In what seems like a direct response to China’s stimulus plan, the White House announced a $12 billion “short-term” stimulus plan to help US farmers hurt by China’s retaliatory tariffs. The package will consist of direct payments, food purchases and trade development under a program already authorized under the Commodity Credit Corp act, which means Congressional approval is not required. Further details on the program will come by Labor Day.
What’s on the Agenda for This Week?
MBS has been under a very slow and gradual pressure over the past three weeks (a combined -44BPS from July 9th to July 27th). And this week will have several key events that have the gravitas to send MBS breaking below the current floor. While no real action is expected from the Fed and Bank of England, the Bank of Japan is the real wild card. They have been stuck in negative/zero rates for a long time and have recently (twice last week) dumped a ton of money into purchasing their own bonds to drive down their treasury yields. If they raise their target yield and/or raise their rates, MBS will not react well. And of course, there will be lots of geo-political/trade war news on a slow drip all week. The problem is, that the “drip” has not contained anything shocking or new. More real traction with the EU and/or any traction with China will cause some volatility with bonds.
The three areas that have the greatest ability to impact backend pricing this week are: (1) Central Bank Palooza, (2) Inflation Nation and (3) Jobs, Jobs, Jobs.
(1) Central Bank Palooza: There will be interest rate and policy decisions from three of the world’s top five Central Banks. It all starts on Tuesday with the Bank of Japan. There has been a growing speculation that they may finally be ready to increase their interest rate (if not at this meeting, the next one). The BofJ has stepped in twice last week and already once this morning and snapped up all their 10Y bonds that they can to drive the yield back down (which the market keeps driving up). The market widely expects some change in policy over their yield targets. Next up is our own Federal Reserve. The market is not pricing in a rate hike at this meeting but that is primarily due to the fact that this meeting does not have a live press conference associated with it. The markets have been trained that “live” meetings can only be the ones with a live press conference. However, next year Fed Chair Jerome Powell said he wants ALL meetings to be “live” which will keep the market more on their toes. Regardless, the bond market will be looking for commentary on our recent 4.1% GDP print as well as inflation and tariffs. Rounding off the week will be the Bank of England which is expected to raise rates by 25 BPS on Thursday.

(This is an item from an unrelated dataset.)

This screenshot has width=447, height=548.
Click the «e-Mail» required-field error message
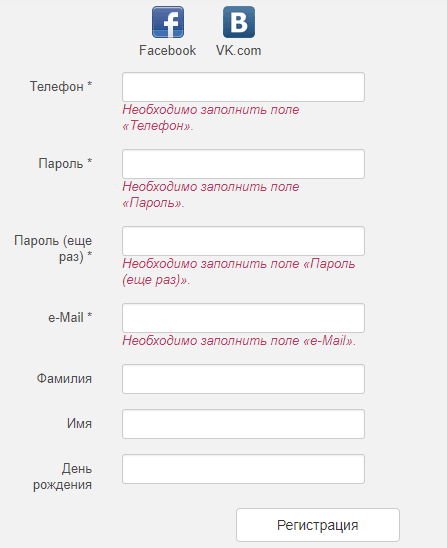coord(239,340)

(2) Inflation Nation: Tuesday’s release of the latest Personal Consumption Expenditures (PCE) along with the corresponding Personal Income and Spending will get a hard look from our Fed and bond traders alike. The consensus is that the Core PCE YOY will actually dip back below 2.0% to 1.9%. But the headline PCE YOY will remain strained at 2.2%. A beat to the upside (higher readings) is something that is typically very negative for bonds.
(3) Jobs, Jobs, Jobs: There will be a ton of jobs/wages related data this week. But the bond market will be focusing on Big Jobs Friday and will largely ignore the Non-Farm Payrolls and Unemployment Rate and hone right in on Wages. The YOY Average Hourly Earnings is expected to remain at the 2.7% pace but is long overdue for a spike given the economic data over the past quarter. If wages march closer to the 3.0% mark, then look out – MBS will sell off. It will take a severe drop in wages for MBS to have any chance at a rally.